在Ultrafast Phenomena XI,1998中发表的“Feedback quantum controlof population transfer using shaped femtosecond pulses”中,K.R.Wilson及其合作者提出了一种用于演化出最优脉冲形状,以控制复杂分子系统的量子态的方法。图1中示出了该方法。通过衍射光栅将非常简单的光脉冲扩展为光谱,然后使该光谱通过空间光调制器,该空间光调制器独立地对各个光谱分量进行调制。该调制器可以对相位、幅值或者二者进行操作。用于脉冲整形的典型空间光调制器是声光调制器、液晶调制器和可变形反射镜阵列。然后通过将经调制的光谱分量聚焦回到衍射光栅上的一点,来重新构成该脉冲,该衍射光栅将这些分量相干地组合为单个脉冲。实际上,空间光调制器对初始脉冲进行时间傅立叶变换,以按照任何所期望的方式重新形成该初始脉冲。
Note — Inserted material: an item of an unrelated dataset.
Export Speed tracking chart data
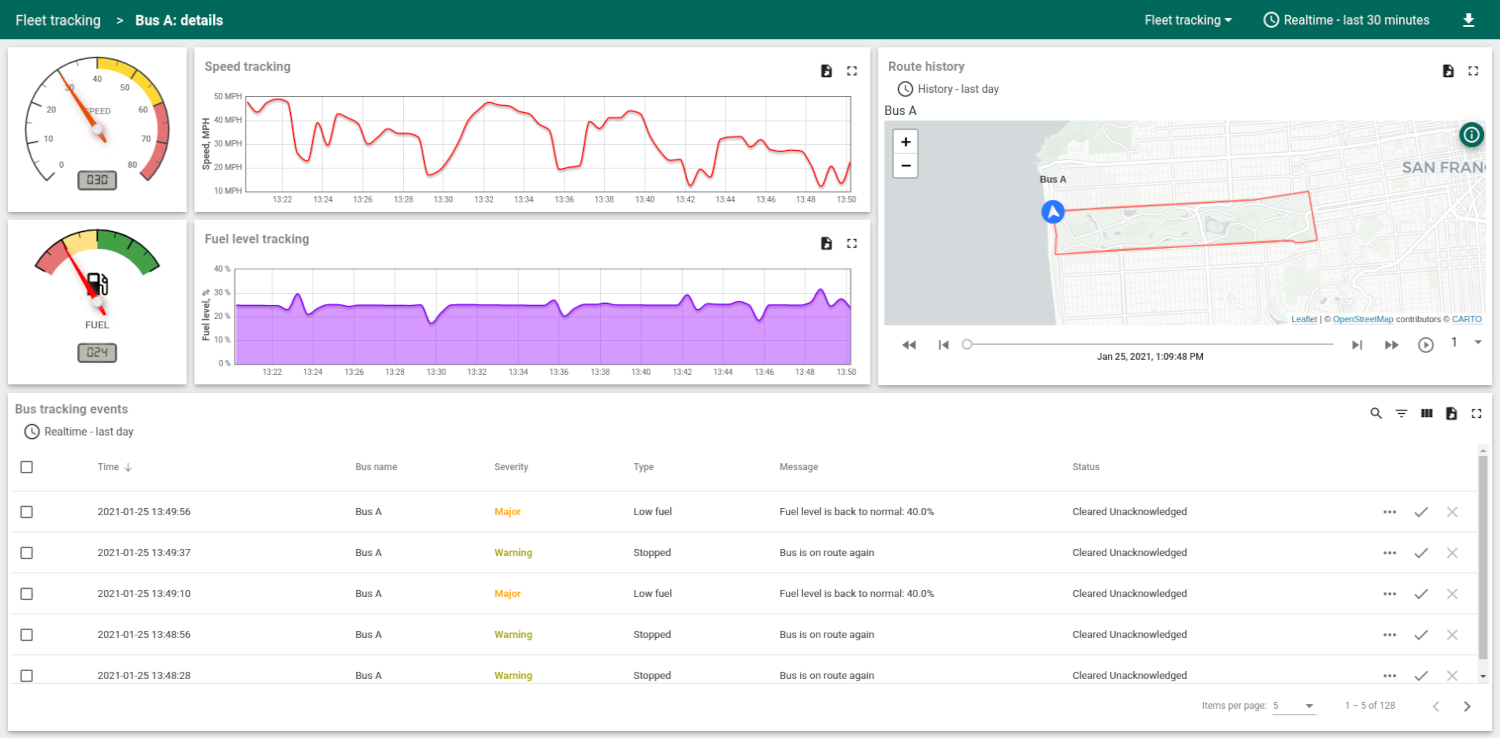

诸如特定蛋白质的物质对光脉冲非线性地进行响应。例如,几十飞秒长的紫外光脉冲将在大多数物质中诱发荧光;而荧光的光谱取决于脉冲的强度。如果强度足够大,则导致电子被提升到比单个光子的能量更高的能级的多光子吸收的可能性增大,这导致在不能产生单光子吸收的波长下的发射。
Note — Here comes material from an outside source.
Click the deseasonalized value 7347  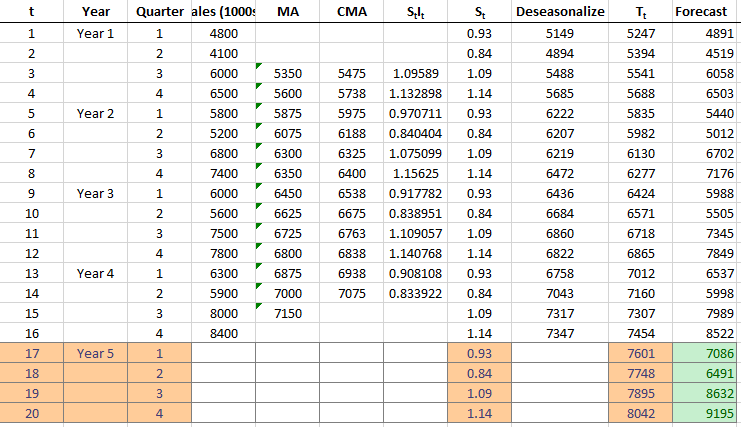click(559, 332)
除了强度以外,光脉冲的光谱内容以及光谱分量的相关相位和偏振也可能严重影响所照射样本的响应。例如,Bardeen等人(文献1)已经说明:当激光脉冲被适当整形时,来自所照射样本的荧光发射谱线的强度可以比通过经随意整形的脉冲获得的荧光发射谱线的强度高得多。即,可以使用经优化整形的脉冲,使一特定发射谱线的强度与另一特定发射谱线的强度之比最大。
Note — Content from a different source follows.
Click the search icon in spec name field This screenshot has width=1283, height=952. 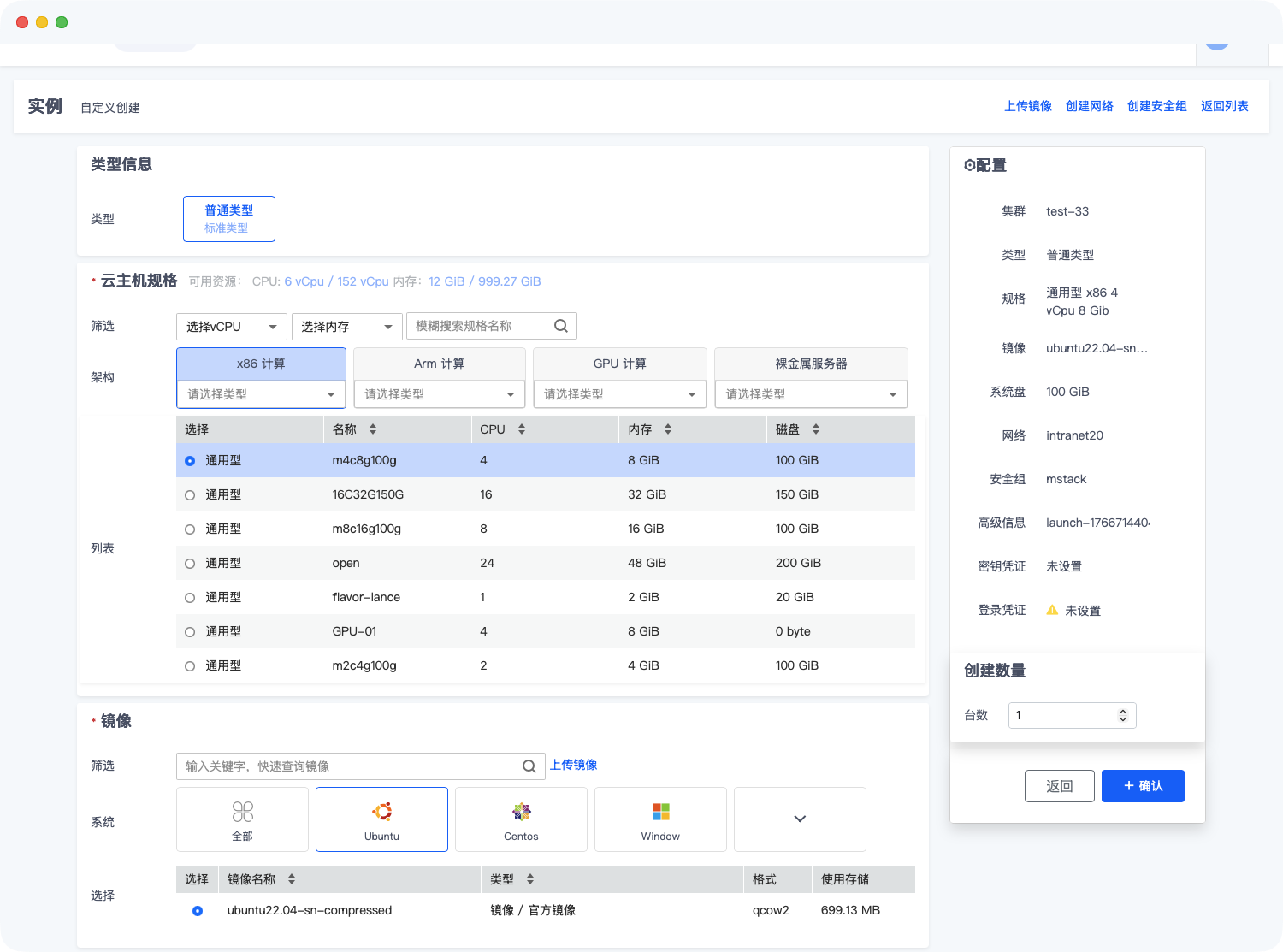(561, 326)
可以通过考虑受到短系列冲击激励的双摆来理解脉冲形状对类似于原子的非线性系统的响应的重要性。如果一系列冲击在由与该双摆的基本模态的周期相等的时间间隔开的时刻冲击该双摆,则该双摆将通过进行规则的摆动(swinging)而不进行不规则的摆动(wiggling)来进行响应。然而,如果这些冲击的定时使得某些冲击与基本模态同步,而其他冲击散布在这些第一撞击之间,使得这些其他冲击与上质量(upper mass)的振动周期同步,则该双摆通过进行规则的摆动和不规则的摆动来进行响应。在类似于分子的量子机械系统的情况下,适当整形的脉冲可以将电子提升到特定能级,并随后向它们提供第二“激发”,以将它们进一步提升到通过其他方式不容易达到的另一能级。从该能级到其它能级的衰减是到基态的衰减,于是产生仅当激发脉冲精确地具有提供第一“激发”以及其后的适当定时的第二“激发”所需的形状时才会出现的发射谱线。此外,第一和第二“激发”期间的脉冲中的电场的方向非常重要,这是因为分子或原子中的电子的振动态或量子态具有定向分量。所以,在优化脉冲中,光的偏振状态需要在脉冲持续时间内改变一次或者甚至多次,以将所照射物质提升到所需的量子态。
在现有技术中,已经通过下述操作对飞秒激光脉冲进行了整形:对飞秒激光脉冲进行时间傅立叶变换,对于相位和幅值独立地控制各个傅立叶分量,然后进行逆傅立叶变换。如图1所示,这是通过下述操作实现的:使用衍射光栅130形成原始脉冲153的分散光谱,使该分散光谱通过空间光调制器105、110(例如液晶光阀或者声光光调制器),以选择性地衰减和/或延迟该光谱的各个部分,然后使该光谱聚焦回到第二衍射光栅100上(在该第二衍射光栅100重新形成该脉冲),产生具有经修改的形状的脉冲。
另外,在现有技术中,最优脉冲形状是通过下述操作经验性地确定的:监测受到经整形的脉冲照射的样本的发射光谱,并调整脉冲形状直到发射光谱最优为止。例如,如果空间光调制器105、110是液晶光调制器,则在遗传算法或者其他进化算法中,可以将调制器的像素视为“基因”,而将特定发射谱线的高度视为“适合度”。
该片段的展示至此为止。